In a letter to President Obama, Rep. Gary Ackerman (N.Y.), the top Democrat on the Foreign Affairs subpanel on the Middle East, said it's "essential" to U.S. security interests that Egyptians "know that America’s commitment to democracy is real." Ackerman is calling on the White House to suspend assistance to Egypt "indefinitely" — until President Hosni Mubarak takes tangible steps toward installing a democratically chosen replacement.

"I would not make this suggestion but for the urgency of the situation in Egypt, and the urgency of assisting the people of Egypt in their struggle for freedom," Ackerman wrote in the Feb. 4 letter. "I believe it essential to our national security interests that the world’s largest Arab state know that America’s commitment to democracy is real, and that we will not continue to underwrite a regime organizing violence against its own people."

The letter arrived on the tenth day of impassioned protests against the Mubarak regime, which has ruled with an autocratic hand — and U.S. assistance — for more than 30 years.

Ackerman said the U.S. aid sends a different message in the context of today's protests than it did in the decades beforehand.

"For 30-plus years, U.S. assistance has been a symbol of U.S.-Egyptian friendship," he wrote. "Today, it has become a symbol to Egyptians of U.S. support for President Mubarak.

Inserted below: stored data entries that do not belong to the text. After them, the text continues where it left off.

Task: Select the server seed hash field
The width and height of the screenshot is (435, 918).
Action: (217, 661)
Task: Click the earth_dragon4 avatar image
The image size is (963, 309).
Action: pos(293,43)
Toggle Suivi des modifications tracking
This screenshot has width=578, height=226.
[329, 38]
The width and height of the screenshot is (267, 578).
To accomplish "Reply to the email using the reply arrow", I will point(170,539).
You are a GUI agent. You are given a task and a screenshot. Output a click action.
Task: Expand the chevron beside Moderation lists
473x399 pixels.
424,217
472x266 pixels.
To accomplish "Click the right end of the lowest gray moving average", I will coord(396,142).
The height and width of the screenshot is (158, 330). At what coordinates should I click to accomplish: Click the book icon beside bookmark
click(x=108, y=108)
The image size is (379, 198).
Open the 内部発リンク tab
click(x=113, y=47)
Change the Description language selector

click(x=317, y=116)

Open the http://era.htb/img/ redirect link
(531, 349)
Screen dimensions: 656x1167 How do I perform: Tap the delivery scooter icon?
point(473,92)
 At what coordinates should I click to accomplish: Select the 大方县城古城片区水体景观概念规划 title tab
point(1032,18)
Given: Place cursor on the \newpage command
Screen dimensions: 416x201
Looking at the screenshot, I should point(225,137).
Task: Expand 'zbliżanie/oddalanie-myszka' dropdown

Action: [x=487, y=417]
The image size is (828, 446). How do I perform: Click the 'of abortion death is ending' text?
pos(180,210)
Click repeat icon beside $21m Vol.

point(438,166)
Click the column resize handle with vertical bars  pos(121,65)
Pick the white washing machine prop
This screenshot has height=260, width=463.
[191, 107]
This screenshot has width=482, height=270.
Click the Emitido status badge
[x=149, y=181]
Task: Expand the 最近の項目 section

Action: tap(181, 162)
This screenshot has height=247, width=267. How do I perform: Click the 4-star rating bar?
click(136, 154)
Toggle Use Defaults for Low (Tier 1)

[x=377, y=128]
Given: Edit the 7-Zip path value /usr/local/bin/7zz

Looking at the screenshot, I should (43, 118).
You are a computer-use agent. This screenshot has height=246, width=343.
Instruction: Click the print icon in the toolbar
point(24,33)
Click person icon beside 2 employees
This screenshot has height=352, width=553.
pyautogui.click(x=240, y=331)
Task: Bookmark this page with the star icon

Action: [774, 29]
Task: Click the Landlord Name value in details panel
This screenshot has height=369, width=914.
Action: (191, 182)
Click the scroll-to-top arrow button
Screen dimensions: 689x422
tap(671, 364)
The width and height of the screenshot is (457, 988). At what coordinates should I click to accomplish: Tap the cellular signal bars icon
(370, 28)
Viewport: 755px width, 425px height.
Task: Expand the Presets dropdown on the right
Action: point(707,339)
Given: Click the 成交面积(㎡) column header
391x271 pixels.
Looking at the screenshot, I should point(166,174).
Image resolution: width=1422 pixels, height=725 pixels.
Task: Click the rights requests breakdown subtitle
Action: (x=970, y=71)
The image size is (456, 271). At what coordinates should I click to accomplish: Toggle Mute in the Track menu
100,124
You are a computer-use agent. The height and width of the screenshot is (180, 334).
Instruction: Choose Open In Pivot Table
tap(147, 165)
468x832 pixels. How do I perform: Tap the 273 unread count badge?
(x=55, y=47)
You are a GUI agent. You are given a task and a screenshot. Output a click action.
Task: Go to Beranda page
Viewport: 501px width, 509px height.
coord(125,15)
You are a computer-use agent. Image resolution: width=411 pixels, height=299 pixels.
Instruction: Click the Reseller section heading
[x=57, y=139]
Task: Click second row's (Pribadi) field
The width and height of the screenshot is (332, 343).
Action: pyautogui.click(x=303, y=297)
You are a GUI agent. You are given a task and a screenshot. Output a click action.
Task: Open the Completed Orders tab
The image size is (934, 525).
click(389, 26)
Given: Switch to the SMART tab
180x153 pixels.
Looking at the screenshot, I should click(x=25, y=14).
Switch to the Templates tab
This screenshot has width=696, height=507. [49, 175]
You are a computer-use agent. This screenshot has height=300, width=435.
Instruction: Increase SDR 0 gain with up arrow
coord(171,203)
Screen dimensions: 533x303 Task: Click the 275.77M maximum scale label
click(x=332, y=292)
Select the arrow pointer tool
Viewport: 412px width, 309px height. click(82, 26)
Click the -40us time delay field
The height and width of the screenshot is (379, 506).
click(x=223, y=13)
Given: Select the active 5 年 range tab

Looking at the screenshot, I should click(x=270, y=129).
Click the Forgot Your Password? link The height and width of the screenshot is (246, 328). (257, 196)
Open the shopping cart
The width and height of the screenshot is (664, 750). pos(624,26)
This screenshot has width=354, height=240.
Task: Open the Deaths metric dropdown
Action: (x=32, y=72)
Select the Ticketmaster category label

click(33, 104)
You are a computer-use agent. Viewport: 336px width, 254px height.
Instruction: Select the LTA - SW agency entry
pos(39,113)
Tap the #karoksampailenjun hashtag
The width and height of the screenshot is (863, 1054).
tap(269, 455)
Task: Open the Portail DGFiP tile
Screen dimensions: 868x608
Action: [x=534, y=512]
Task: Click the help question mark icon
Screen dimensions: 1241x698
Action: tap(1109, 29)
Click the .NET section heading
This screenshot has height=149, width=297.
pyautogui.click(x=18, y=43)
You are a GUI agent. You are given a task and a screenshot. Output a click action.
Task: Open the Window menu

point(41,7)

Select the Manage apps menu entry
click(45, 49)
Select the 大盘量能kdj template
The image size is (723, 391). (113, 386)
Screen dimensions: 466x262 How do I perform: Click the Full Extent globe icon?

That cannot continue."

Addressing the Egyptian people on Tuesday, Mubarak vowed not to run in the country's upcoming elections, scheduled for September. But he also indicated he won't step aside before then, as both the White House and the anti-government protestors are urging.

On Wednesday, the largely peaceful protests took a violent turn, as Mubarak supporters surged into Cairo's Tahrir Square, the epicenter of the protests, spoiling for a fight. Meanwhile, the highly-respected Egyptian military has thus far remained largely neutral amid the clashes, urging protestors to leave the streets but not forcing them to do so.

Ackerman theorized that the military's "passivity" is caused by "indecision at the highest levels of the Egyptian military about what role they should play."

"Caught in a conflict between their loyalty to the government and their obligation to sacrifice all to protect their nation, they have been paralyzed," Ackerman wrote, adding that the U.S. should "help them to choose."

"As Egypt’s future hangs in the balance they must know that we cannot continue to support them if they continue to support a government bereft of legitimacy and abhorred by the Egyptian people," he said.

Ackerman is just the latest in a string of lawmakers calling on Obama to suspend Egyptian aid until the stand-off is resolved.

Sen. Patrick Leahy (D-Vt.), chairman of the Appropriations subcommittee on foreign affairs, threatened Wednesday to cut off all aid to Egypt unless Mubarak steps down before September's elections.

"There is nobody, Republican or Democratic in the Senate and I suspect in the House, that's going to vote for an aid package for Egypt under these circumstances," Leahy told MSNBC.